Response to Reviewer 1
The authors argue that a major reason the fact that in Purkinje cells, for example, a single spike is informative is because the local noise is low and most of the variation is input driven. An alternative interpretation as to why variations in the activity of Purkinje cells involved in a specific task are correlated by imagining that, instead of having a common dominant input from an earlier stage, their activity is made to be synchronized by a local circuitry - say the shared modulation by Golgi cells. The authors should consider and discuss such a possibility.
Authors: We have added a brief discussion of this possibility. We have three reasons for thinking that the correlations do not arise locally: 1) Other papers from our laboratory indicate that variation in the initiation of pursuit has a sensory origin, which means that the correlation of Purkinje cells' spiking is inherited from a common, sensory input; 2) Neurons in two areas upstream from the floccular complex, extrastriate area MT and the smooth eye movement region of the frontal eye fields, are correlated with each other and show a trial-by-trial correlation with the eye velocity in the initiation of pursuit. Thus, input signals contribute to the variation in the initiation of pursuit and Purkinje cell firing. 3) If motor variation arose locally in the cerebellum, then we would expect to see evidence in the brainstem of separate, parallel noise sources from the two sides of the cerebellum. We do not.
I also have a hard time conceptualizing as to why the single spike is only informative within a 2 specific time window during the behavior.
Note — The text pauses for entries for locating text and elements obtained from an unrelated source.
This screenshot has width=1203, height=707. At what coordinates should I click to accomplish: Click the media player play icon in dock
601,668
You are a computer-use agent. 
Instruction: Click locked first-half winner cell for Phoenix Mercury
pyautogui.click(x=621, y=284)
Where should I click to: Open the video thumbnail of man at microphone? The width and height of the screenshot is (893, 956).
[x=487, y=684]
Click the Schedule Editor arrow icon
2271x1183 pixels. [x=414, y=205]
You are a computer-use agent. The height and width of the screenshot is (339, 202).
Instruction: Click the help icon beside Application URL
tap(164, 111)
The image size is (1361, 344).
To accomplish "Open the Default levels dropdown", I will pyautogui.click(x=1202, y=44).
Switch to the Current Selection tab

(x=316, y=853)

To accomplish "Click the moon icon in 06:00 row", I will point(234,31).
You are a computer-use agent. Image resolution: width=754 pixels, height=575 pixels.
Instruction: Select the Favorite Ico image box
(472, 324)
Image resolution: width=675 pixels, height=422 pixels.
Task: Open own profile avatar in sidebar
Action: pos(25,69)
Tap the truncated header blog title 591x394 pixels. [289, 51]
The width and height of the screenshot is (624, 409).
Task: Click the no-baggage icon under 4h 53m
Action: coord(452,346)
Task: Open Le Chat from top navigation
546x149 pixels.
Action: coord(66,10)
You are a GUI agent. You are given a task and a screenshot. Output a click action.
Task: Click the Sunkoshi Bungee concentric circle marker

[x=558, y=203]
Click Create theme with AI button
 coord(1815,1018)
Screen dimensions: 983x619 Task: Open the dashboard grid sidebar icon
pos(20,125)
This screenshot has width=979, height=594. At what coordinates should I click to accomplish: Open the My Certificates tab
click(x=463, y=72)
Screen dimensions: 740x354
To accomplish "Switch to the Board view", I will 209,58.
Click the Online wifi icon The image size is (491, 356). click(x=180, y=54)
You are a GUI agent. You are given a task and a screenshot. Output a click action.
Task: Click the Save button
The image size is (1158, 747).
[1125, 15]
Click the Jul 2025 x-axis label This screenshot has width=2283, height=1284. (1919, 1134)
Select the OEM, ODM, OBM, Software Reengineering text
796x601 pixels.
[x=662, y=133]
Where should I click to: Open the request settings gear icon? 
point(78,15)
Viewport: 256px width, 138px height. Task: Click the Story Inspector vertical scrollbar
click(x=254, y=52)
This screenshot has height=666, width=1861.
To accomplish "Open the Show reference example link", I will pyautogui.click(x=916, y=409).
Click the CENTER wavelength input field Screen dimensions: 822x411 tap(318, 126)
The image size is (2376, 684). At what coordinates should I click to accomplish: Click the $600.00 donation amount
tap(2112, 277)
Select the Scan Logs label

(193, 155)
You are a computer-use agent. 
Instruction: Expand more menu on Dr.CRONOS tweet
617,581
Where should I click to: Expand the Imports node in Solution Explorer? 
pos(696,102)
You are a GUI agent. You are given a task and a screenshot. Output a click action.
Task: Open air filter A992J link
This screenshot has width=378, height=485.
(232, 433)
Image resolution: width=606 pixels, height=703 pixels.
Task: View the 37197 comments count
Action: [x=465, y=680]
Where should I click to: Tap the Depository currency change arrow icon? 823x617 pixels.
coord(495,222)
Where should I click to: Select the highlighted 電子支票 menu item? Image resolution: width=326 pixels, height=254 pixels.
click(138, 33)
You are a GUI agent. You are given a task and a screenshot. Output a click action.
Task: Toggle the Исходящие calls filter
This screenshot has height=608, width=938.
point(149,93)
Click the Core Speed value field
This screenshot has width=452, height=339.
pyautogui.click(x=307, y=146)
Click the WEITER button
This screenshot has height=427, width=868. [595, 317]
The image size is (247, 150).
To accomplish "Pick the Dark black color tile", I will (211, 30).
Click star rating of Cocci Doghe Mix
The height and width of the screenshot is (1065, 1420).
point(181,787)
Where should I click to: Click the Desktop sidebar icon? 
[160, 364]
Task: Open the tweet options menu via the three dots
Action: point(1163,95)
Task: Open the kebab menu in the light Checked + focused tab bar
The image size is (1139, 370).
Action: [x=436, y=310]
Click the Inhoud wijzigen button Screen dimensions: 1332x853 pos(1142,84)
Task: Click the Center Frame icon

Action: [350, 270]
How does the target neuron (which does not know at what stage of performing the behavior it is) know when to care about the spike number? Similarly, what changes the time dependence of the weighting function of the principle components?
Authors: We do not have a definitive explanation for this observation. But we do not think that the lack of time-translation invariance is a property of the decoder. We think it arises from the way we have analyzed our behavioral data. Reducing the behavioral responses to one-dimension can prevent the time-translation invariance expected by the reviewer. We have added a comment to our Discussion.
I am also not quite clear about something. Do the authors' data suggest that the cerebellum does not really care about submillisecond synchronous activity of Purkinje cells during the behavior that they examined.
Authors: We had not thought of this, but yes, it would be a valid interpretation of the very weak correlations between the actual and predicted first principle component of eye velocity for the shortest analysis windows. Either there actually isn't very much submillisecond synchrony, or the cerebellar target neurons don't care about it. We favor the former explanation. Because we do not have evidence the supports or rejects this conjecture, we prefer not to mention it in the paper.
Response to Reviewer 2
In this paper the authors study the spike trains produced by several types of neurons in the oculomotor system and find that individual spikes predict the variation in the initiation of smooth pursuit. They use an optimal differential linear estimator to predict behavioral variation and demonstrate that single spikes (real and simulated, with correct statistics) can predict, in a brief time interval, a substantial fraction of behavioral variation.
In my opinion, the paper is interesting, well written and scientifically sound. It helps to understand how spike trains define the behavior and provide a clear methodology for approaching this question.
Authors: We are gratified that this reviewer liked our paper. There are no concerns that dictate a response.